International Journal of Computer Applications |
Foundation of Computer Science (FCS), NY, USA |
Volume 41 - Number 4 |
Year of Publication: 2012 |
Authors: Ebha Koley, Anamika Yadav, A. S. Thoke |
10.5120/5527-7568 |
Ebha Koley, Anamika Yadav, A. S. Thoke . Six Phase to Ground Fault Detection and Classification of Transmission Line using ANN. International Journal of Computer Applications. 41, 4 ( March 2012), 6-10. DOI=10.5120/5527-7568
The six phase transmission line has received considerable attention in recent times as an alternative to the three phase transmission, since it possess several advantages over three phase transmission line. Six-phase transmission line can provide same power transfer capability as three phase on a smaller right-of- way, for the same electric field and audible noise criteria, with smaller structures and reduced overall cost.
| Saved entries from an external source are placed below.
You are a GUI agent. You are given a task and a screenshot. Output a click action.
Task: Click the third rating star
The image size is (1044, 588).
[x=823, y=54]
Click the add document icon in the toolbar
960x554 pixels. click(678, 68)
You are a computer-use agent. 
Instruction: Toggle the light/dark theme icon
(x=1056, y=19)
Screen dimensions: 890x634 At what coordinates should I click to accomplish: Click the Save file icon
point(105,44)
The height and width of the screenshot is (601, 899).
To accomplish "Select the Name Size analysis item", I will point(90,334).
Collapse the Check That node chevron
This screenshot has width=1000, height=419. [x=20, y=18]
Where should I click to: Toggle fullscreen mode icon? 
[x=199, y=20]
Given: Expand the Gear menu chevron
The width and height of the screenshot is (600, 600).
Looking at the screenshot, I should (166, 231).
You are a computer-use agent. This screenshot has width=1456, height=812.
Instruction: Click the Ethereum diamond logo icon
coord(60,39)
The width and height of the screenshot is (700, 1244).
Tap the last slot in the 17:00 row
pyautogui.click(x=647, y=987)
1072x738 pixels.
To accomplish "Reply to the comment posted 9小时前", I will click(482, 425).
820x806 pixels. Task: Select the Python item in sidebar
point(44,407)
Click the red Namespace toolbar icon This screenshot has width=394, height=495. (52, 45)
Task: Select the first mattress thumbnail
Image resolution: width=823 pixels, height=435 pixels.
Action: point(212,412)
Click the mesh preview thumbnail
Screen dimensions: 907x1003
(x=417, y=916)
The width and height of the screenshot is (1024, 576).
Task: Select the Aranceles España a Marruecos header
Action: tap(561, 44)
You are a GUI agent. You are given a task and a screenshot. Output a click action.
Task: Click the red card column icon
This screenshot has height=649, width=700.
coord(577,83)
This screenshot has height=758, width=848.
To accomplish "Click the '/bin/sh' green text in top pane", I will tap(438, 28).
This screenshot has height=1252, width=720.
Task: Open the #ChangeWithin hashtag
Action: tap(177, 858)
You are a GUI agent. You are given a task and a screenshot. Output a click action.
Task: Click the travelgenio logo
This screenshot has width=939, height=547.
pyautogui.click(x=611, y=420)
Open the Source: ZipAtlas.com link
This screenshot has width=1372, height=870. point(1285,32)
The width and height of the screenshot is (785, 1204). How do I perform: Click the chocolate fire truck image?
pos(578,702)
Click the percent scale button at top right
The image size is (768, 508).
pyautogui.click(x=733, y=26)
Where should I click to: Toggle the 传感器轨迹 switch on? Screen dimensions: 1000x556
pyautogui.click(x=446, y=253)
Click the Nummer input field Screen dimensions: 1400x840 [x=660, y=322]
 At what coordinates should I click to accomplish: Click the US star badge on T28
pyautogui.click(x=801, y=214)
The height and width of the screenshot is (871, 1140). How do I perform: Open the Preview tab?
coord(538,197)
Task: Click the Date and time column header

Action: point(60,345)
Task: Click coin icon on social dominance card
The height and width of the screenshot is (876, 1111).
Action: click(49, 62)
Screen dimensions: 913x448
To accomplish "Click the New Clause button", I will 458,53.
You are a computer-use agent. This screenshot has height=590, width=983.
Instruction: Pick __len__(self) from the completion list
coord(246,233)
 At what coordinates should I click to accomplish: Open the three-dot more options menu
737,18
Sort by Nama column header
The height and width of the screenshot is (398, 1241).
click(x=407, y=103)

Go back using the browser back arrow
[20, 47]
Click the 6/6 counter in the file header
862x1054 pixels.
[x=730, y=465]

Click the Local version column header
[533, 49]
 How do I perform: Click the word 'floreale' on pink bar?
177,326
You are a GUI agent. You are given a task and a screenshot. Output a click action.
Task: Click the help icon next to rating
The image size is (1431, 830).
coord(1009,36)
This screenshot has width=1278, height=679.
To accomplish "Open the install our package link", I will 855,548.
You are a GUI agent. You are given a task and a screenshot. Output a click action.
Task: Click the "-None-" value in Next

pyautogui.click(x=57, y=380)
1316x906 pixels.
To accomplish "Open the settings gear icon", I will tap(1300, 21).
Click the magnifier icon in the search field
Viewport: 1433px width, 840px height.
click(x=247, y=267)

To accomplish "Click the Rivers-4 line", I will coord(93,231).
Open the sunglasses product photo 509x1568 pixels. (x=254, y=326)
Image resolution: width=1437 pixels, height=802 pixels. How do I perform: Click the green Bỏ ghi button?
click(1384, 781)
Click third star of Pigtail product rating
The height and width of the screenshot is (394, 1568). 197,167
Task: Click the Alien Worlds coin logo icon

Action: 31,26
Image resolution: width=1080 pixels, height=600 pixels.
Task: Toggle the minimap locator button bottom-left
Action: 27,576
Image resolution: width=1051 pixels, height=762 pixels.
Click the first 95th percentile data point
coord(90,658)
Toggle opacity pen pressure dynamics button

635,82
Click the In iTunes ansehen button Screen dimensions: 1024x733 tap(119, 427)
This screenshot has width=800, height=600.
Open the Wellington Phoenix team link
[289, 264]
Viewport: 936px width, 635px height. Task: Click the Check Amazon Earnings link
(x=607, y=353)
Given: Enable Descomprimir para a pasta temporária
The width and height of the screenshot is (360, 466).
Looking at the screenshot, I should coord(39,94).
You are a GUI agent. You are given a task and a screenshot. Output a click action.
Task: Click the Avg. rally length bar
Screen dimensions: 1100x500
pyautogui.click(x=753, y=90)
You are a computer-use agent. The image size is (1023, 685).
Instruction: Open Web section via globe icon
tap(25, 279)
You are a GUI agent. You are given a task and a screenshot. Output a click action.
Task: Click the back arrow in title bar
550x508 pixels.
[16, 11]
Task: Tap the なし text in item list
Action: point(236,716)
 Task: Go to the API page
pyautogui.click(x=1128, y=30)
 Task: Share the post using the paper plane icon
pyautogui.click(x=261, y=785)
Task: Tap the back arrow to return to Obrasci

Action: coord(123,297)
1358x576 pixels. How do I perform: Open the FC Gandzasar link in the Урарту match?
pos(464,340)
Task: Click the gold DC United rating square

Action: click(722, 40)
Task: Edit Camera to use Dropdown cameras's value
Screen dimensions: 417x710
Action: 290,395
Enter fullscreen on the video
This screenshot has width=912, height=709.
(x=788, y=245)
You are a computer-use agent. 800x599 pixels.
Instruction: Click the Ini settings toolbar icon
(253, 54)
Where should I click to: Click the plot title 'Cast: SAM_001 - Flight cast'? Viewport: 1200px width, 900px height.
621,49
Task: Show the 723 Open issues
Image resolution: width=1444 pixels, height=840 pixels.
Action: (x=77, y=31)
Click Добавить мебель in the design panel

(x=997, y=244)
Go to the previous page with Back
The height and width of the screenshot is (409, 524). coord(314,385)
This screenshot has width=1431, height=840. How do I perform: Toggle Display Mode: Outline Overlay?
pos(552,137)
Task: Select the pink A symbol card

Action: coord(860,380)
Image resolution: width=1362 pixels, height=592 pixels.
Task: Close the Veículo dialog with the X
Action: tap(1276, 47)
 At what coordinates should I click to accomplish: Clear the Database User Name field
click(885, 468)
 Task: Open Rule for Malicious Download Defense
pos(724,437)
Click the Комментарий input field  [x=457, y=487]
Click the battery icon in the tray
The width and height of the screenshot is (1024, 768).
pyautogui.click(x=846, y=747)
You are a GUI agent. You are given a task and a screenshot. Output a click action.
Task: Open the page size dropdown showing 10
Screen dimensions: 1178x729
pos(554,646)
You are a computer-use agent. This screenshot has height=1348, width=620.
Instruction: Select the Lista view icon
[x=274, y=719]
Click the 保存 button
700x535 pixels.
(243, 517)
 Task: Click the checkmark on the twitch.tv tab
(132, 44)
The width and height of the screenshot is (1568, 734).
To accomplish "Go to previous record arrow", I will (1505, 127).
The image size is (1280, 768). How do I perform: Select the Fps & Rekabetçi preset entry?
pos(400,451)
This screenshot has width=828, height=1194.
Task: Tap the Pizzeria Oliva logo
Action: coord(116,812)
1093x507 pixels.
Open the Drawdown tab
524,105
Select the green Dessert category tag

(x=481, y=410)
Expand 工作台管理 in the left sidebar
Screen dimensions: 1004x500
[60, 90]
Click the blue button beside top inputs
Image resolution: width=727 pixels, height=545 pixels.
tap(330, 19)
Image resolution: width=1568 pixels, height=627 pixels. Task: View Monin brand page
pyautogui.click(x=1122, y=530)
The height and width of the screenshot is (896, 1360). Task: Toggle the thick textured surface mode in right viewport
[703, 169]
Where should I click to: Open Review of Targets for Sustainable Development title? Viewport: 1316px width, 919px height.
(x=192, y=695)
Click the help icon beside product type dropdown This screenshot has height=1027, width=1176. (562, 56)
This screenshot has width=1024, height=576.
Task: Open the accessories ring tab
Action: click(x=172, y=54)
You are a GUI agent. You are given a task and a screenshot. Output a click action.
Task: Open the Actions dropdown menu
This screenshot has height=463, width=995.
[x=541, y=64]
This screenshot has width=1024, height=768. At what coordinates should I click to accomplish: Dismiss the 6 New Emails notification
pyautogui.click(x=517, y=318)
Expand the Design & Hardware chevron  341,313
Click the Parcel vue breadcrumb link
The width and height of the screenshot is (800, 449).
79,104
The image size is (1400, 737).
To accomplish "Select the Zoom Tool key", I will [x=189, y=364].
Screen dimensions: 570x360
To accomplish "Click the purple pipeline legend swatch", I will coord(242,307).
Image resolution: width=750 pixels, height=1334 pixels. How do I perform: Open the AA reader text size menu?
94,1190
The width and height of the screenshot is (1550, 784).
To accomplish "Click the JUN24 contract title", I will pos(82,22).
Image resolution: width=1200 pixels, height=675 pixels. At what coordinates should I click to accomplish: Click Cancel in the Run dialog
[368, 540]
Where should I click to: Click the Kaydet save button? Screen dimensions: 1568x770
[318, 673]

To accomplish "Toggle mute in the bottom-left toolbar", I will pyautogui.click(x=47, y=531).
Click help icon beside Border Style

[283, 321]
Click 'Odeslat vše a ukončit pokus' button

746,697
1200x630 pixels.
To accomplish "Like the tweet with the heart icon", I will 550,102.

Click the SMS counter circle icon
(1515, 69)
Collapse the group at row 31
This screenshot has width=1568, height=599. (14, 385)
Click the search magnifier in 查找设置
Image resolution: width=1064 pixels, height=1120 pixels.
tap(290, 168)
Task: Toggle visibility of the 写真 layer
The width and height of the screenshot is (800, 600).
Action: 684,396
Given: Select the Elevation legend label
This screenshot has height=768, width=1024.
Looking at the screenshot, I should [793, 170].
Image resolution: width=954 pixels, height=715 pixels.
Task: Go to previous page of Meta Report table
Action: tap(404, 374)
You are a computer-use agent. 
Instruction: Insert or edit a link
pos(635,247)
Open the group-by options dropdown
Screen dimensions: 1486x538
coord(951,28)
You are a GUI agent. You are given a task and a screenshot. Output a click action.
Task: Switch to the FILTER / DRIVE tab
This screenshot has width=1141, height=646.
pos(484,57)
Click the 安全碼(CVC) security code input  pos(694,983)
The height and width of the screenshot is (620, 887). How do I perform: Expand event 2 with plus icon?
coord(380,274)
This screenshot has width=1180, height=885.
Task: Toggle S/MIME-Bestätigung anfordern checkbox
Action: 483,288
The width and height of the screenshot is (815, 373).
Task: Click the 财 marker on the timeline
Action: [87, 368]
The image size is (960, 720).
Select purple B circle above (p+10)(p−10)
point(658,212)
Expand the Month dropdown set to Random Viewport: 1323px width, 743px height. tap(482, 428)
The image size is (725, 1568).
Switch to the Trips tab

A total of 120 faults can occur in six phase transmission line. The design of adequate protective scheme is essential for the protection of six phase transmission line. This paper reports the application of Artificial Neural Network for protection of six phase transmission line against six phase to ground faults, which has not been reported yet to the best of the knowledge of the authors. Effects of variations in the fault inception angle (?i), fault resistance (Rf), distance to fault (Lf) have been studied broadly on the performance of the neural network based protection scheme for six phase to ground fault type. Six phase transmission line is modeled using the Simulink® and Simpowersystem® toolboxes of MATLAB®7. 01. The algorithm employs the fundamental components of voltage and current signals. The results indicate the suitability of proposed technique and its adaptability to changing system conditions. The simulation results of ANN based fault detector and classifier indicate that algorithm correctly detects and classifies the six phase to ground fault.